AFIC, the largest and oldest of the four listed investment companies that grew out of the house of JB Were, predictably suffered a fall in profit from traditional investment activities for the latest year as sharemarkets were roiled by a loss of confidence stemming from the billions of dollars lost investing in risky loans portfolios.

Where AFIC, and some of its stablemates, did do better was from the outworkings of the overheated market which generated major takeovers, such as Wesfarmers' swallowing of retailer Coles and building products group Rinker by Mexico's Cemex.

So, depending on where you rule off the after-tax profit result for AFIC this year, it either suffered an 8.6% fall to $205.1 million, or had a monster 60.5% profit gain to $416.1 million after banking all the capital gains from selling its shareholdings in companies taken over.

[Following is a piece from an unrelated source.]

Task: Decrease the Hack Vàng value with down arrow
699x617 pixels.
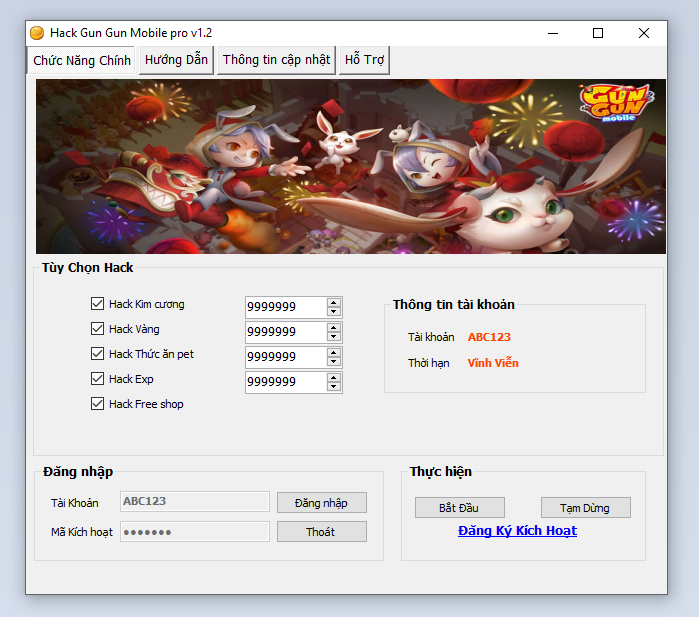Action: tap(334, 337)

Managing director Ross Barker indicated yesterday the $5billion company preferred to focus on the lesser and more sustainable figure, because the capital gains are far less predictable given they require the right environment for acquisitions and that might mean a less attractive outcome this financial year.

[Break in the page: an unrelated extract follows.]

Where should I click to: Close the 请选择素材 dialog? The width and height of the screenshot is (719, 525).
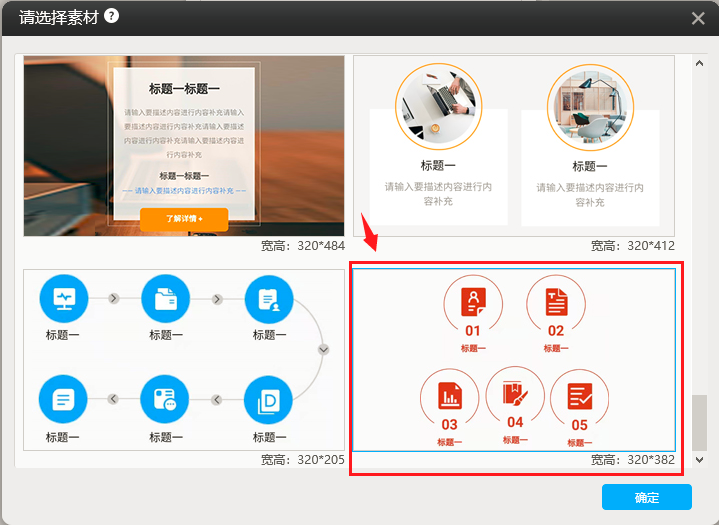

However, in 2008-09, AFIC already has about 10% of its investment portfolio, or almost $500 million of stock, under takeover. Most of that is because its largest investment, BHP Billiton, is bidding for the second largest, Rio Tinto, which was worth $332 million at June 30.

The other big stakes are its $78 million in Origin Energy, subject to a $14 billion takeover from BG Group, and $69 million of St George Bank, for which Westpac is offering a share swap merger.

AFIC stablemate Djerri-warrh, which specialises in the Top 50 companies, also has close to 10% of its portfolio in those takeover targets, whereas the other two members of the quartet - Mirrabooka and AMCIL - have their investments elsewhere.

AFIC banked a barrowload of cash over the year, much of it from Rinker (but also from Coles and some lesser takeovers), and Mr Barker said much of the money arrived early in the financial year.

Investment markets were already being battered by then, and AFIC chose to hang back.

"I think we felt that with the market heading to record highs in November it was defying reality," he said, "So we weren't all that keen on buying stocks at high values."

As a result, AFIC had more than $260 million in cash by year's end and earned almost $12 million during the year from interest income. It also meant that Goldman Sachs JB Were's cash reserves fund, where the money is on deposit, had an extra quarter of a billion dollars to invest.

Mr Barker said AFIC had been nibbling at some stocks on the way down, and a few it hopes are on the way up, but is certainly not convinced a bottom has been reached.

So, with a significant cash buffer, the investment house is biding its time and has declared a steady final dividend of 13 a share, fully franked (payable August 25), bringing the annual payout to an unmoved 21 a share. Funds for the payout come from pre-tax listed investment company capital gains, which means that most Australian shareholders will be able to claim some of the dividend as a tax deduction.

By year's end AFIC had $97.2million of franking credits, effectively allowing it to pay another $227 million of fully franked dividends. Mr Barker said there were no plans at this stage to use the credits.

AFIC shares closed the day 1 better at $4.93 in a market that was down overall.